-- Opening Marker --

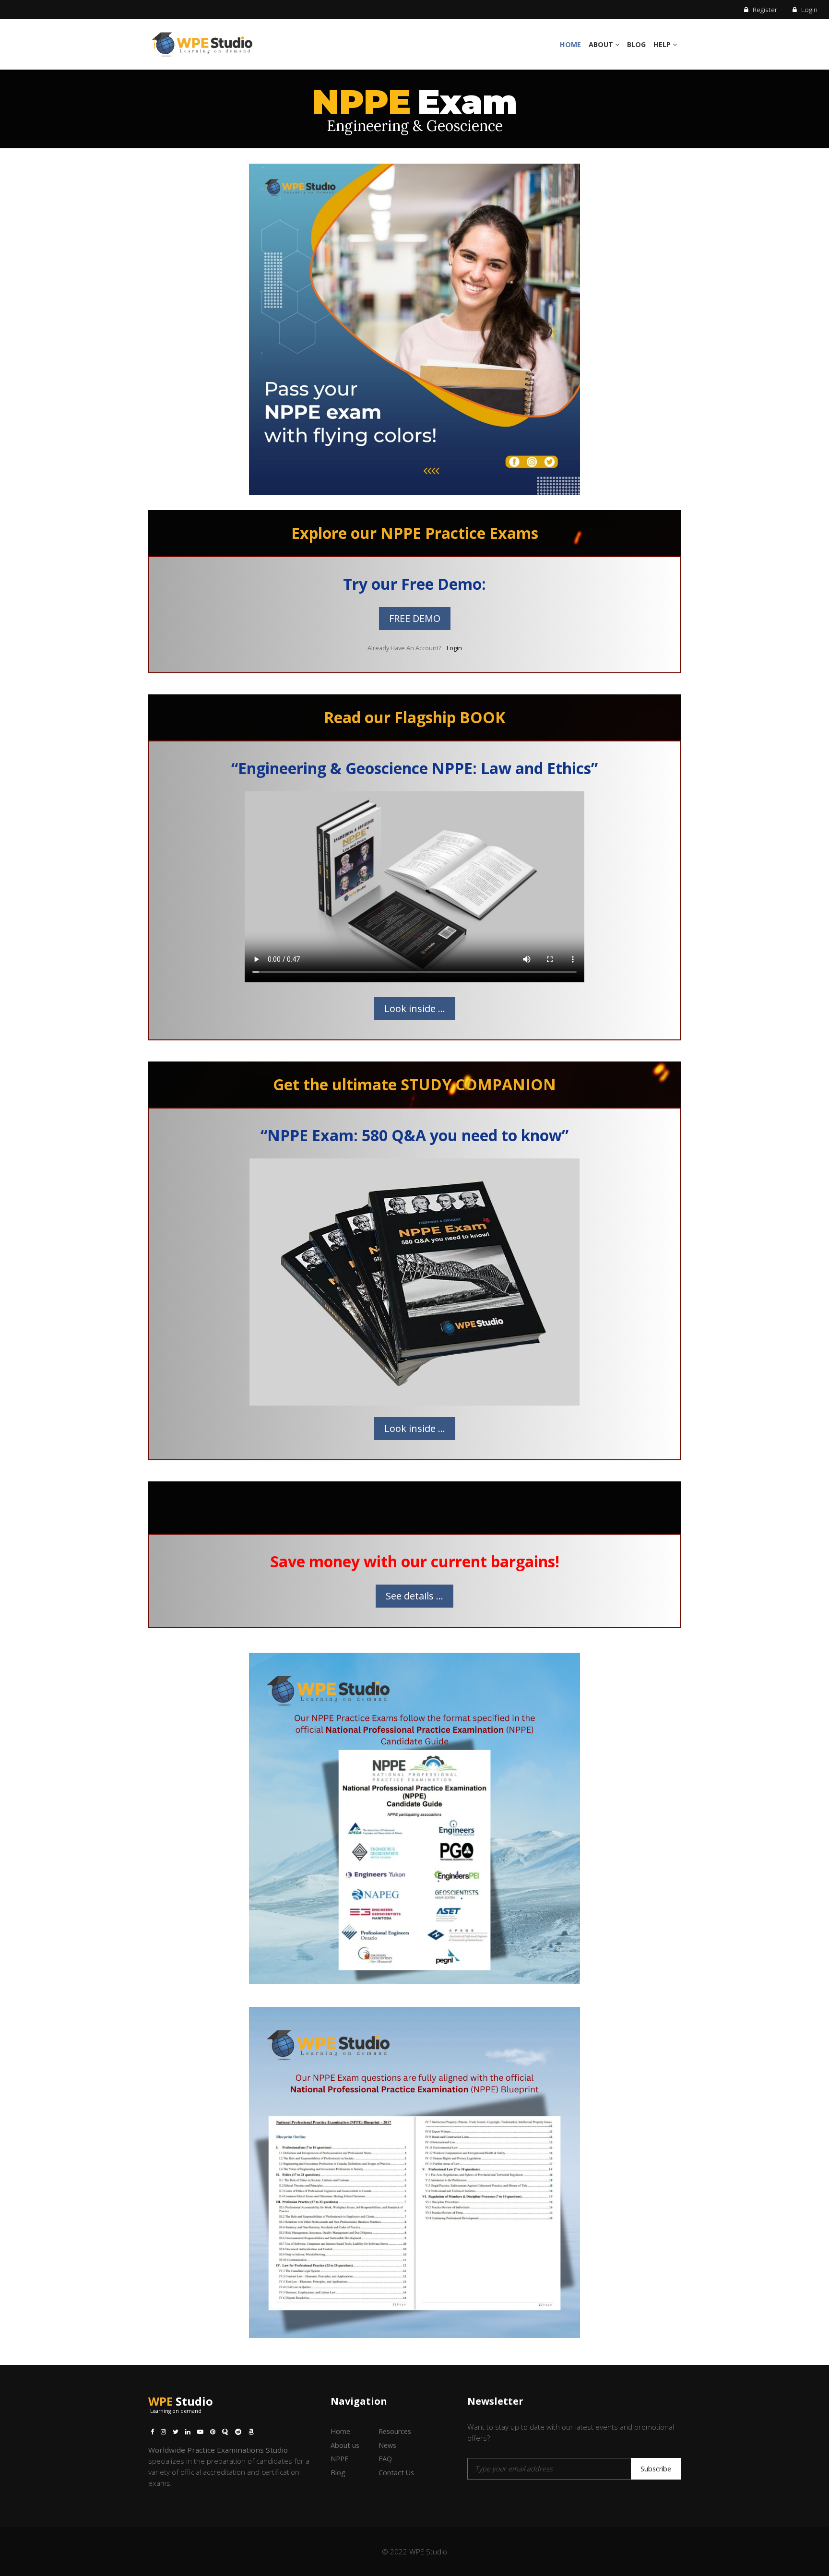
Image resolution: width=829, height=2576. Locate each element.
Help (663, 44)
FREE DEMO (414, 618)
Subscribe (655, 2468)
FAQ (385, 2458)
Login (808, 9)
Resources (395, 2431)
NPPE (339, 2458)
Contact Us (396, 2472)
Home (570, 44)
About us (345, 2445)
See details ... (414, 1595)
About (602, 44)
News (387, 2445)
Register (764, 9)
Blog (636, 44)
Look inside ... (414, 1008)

-- Closing Marker --

## Problem to work on
Print each record exactly as it stands, leaving the images out.

## Task answer
Image resolution: width=829, height=2576. Locate each element.
Help (663, 44)
FREE DEMO (414, 618)
Subscribe (655, 2468)
FAQ (385, 2458)
Login (808, 9)
Resources (395, 2431)
NPPE (339, 2458)
Contact Us (396, 2472)
Home (570, 44)
About us (345, 2445)
See details ... (414, 1595)
About (602, 44)
News (387, 2445)
Register (764, 9)
Blog (636, 44)
Look inside ... (414, 1008)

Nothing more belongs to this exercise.